Infinity is not just an abstract concept, but an immense mathematical quantity. No matter what calculations with her participation, such as summing, multiplying or subtracting specific numbers from infinity, the result will be equal to it. Probably only when dividing infinity by infinity can one get a unit in the answer. It is known about an infinite number of even and odd numbers at infinity, but there will be about half of the general infinity of both.

No matter how many particles in our Universe, according to scientists, this applies only to a relatively well-known area. If the assumption that the universes are infinite is true, then not only everything is possible, but countless times are possible.

However, not all scientists agree with the theory of infinity. For example, Doron Zilberger, a mathematician from Israel, maintains that numbers will not go on forever. In his opinion, there is a number that is so large that, adding a unit to it, you can get zero.

It is not yet possible to verify or refute this, so the debate about infinity is more philosophical than mathematical.

Methods for fixing theoretical super-quantities

For incredibly large numbers, the number of degrees is so large that using this value is inconvenient. Several mathematicians have developed different systems for displaying such numbers.

Knuth notation using a system of arrow symbols denoting a super degree consisting of 64 levels.

For example, googol is 10 to the hundredth degree, the usual form of record is 10 ¹⁰⁰ . According to the Knut system, it will be written as 10 ↑ 10 ↑ 2. The larger the number, the more arrows that raise the original number many times to some extent.

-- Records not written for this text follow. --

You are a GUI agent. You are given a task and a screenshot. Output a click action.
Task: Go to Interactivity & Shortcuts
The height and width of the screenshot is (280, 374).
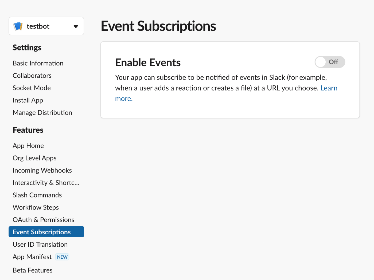click(x=46, y=183)
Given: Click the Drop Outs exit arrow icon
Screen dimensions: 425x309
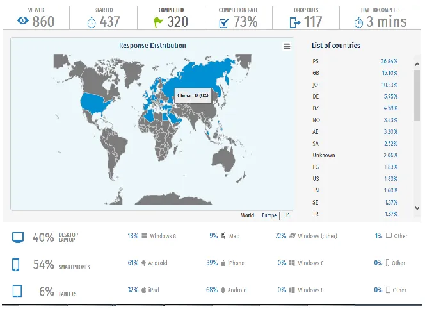Looking at the screenshot, I should 295,22.
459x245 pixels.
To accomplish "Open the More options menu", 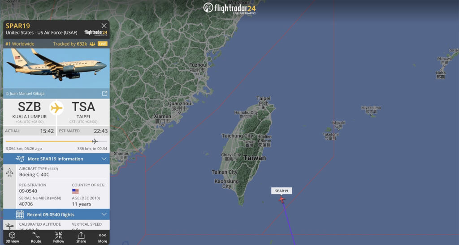I will tap(103, 237).
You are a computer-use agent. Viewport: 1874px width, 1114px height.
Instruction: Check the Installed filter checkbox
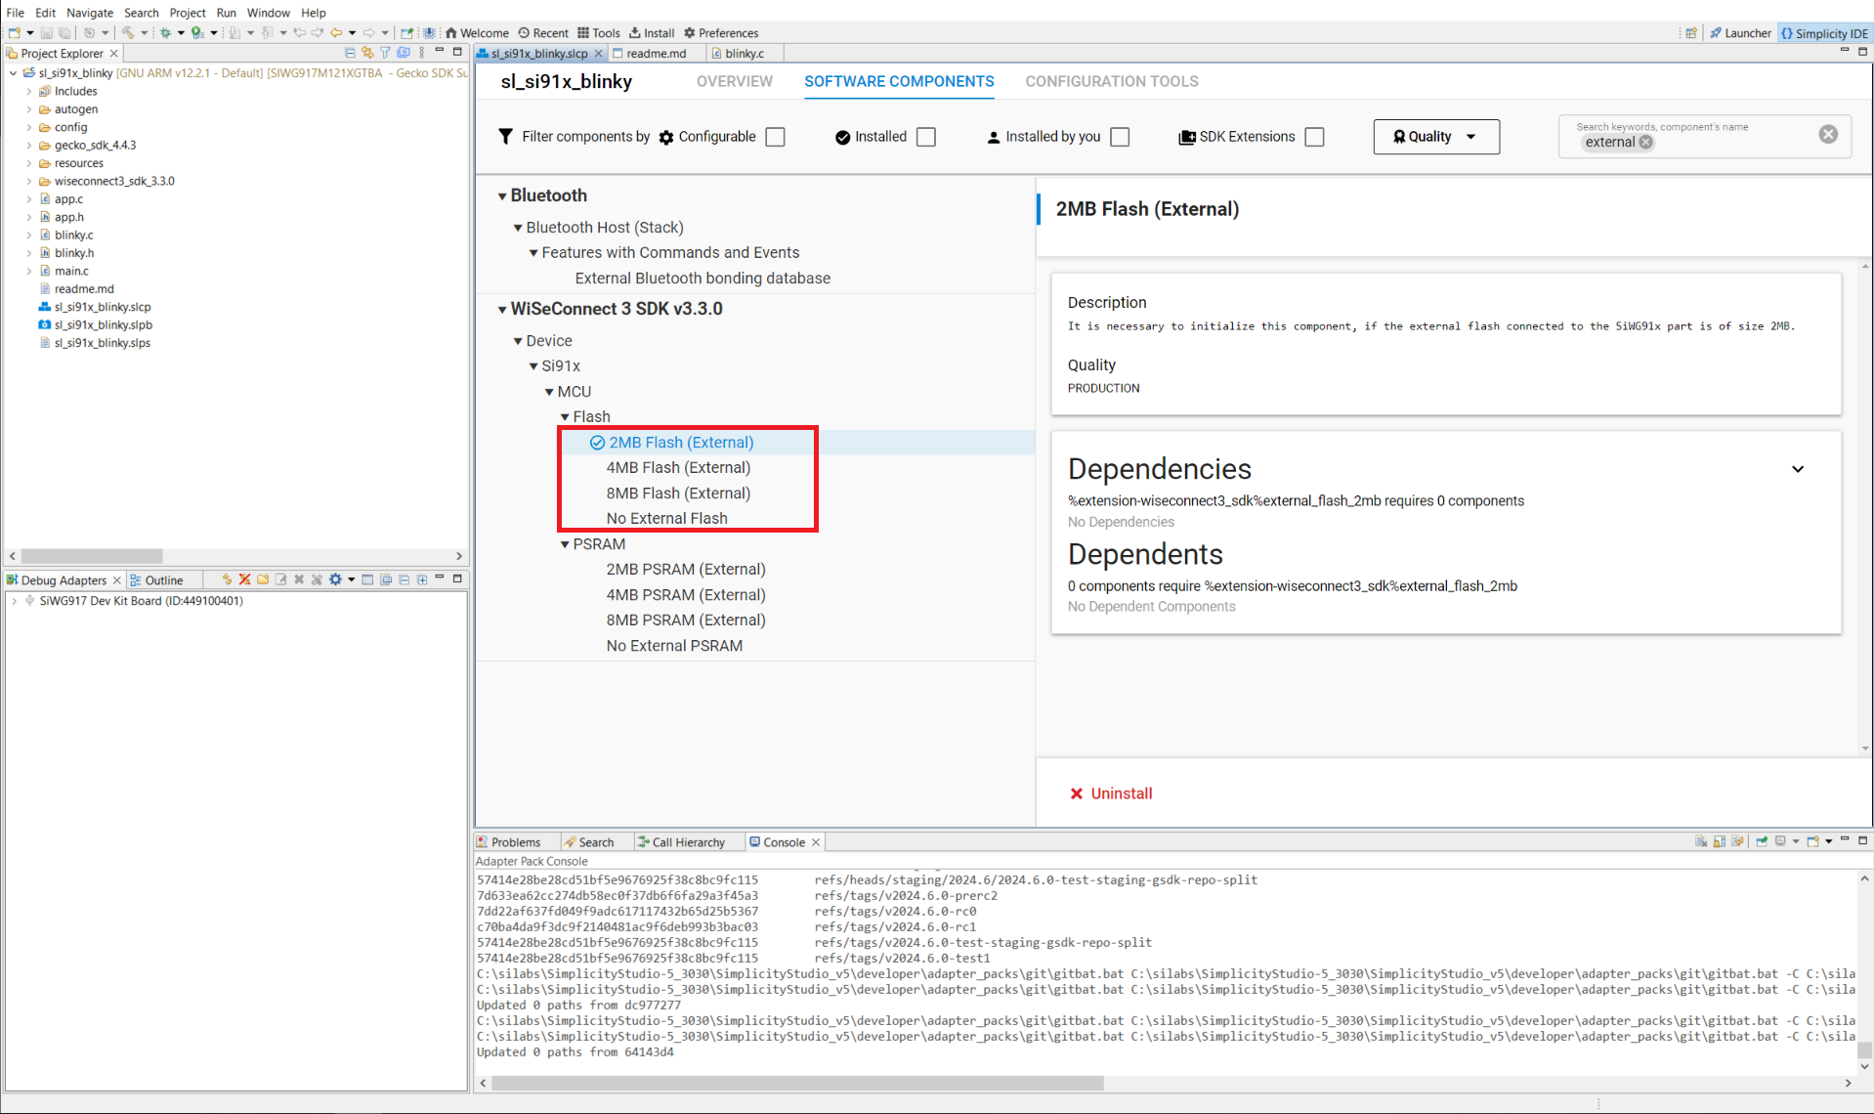point(926,137)
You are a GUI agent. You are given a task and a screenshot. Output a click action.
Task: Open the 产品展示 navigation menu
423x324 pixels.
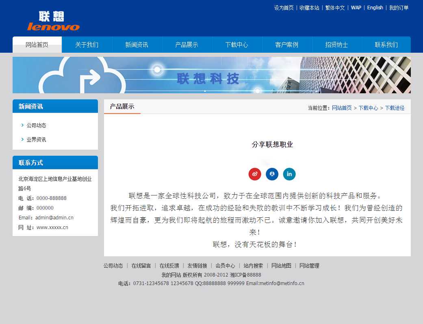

Graham's notation is its refinement of the Whip system. To indicate the number of arrows, the numbers G with serial numbers are used:

G ₁ = 3 ↑↑ ... ↑↑ 3 (the number of arrows denoting the super degree is 3 ↑↑↑↑);

G ₂ = ↑↑ ... ↑↑ 3 the number of arrows denoting the super degree is equal to G ₁ );

And so on to G ₆₃ . It is it that is considered the Graham number and is often written without a serial number.

Steinhaus notation - to indicate the degree of degrees , geometric figures are used, in which this or that number fits. Steinhaus chose the main ones - a triangle, a square and a circle.

The number n in a triangle denotes a number in the degree of this number, in a square - a number in a degree equal to the number in n triangles inscribed in a circle - in a degree identical to the degree of the number inscribed in a square.

Leo Moser, who invented such gigantic numbers as mega and megiston, improved the Steinhaus system by introducing additional polygons and devising a recording method that denotes them using square brackets. He also owns the name megagon, referring to a polygonal geometric figure with a megacount of sides.

One of the largest numbers in mathematics, named after Moser, is considered 2 in a megagon = 2 [2 [5]].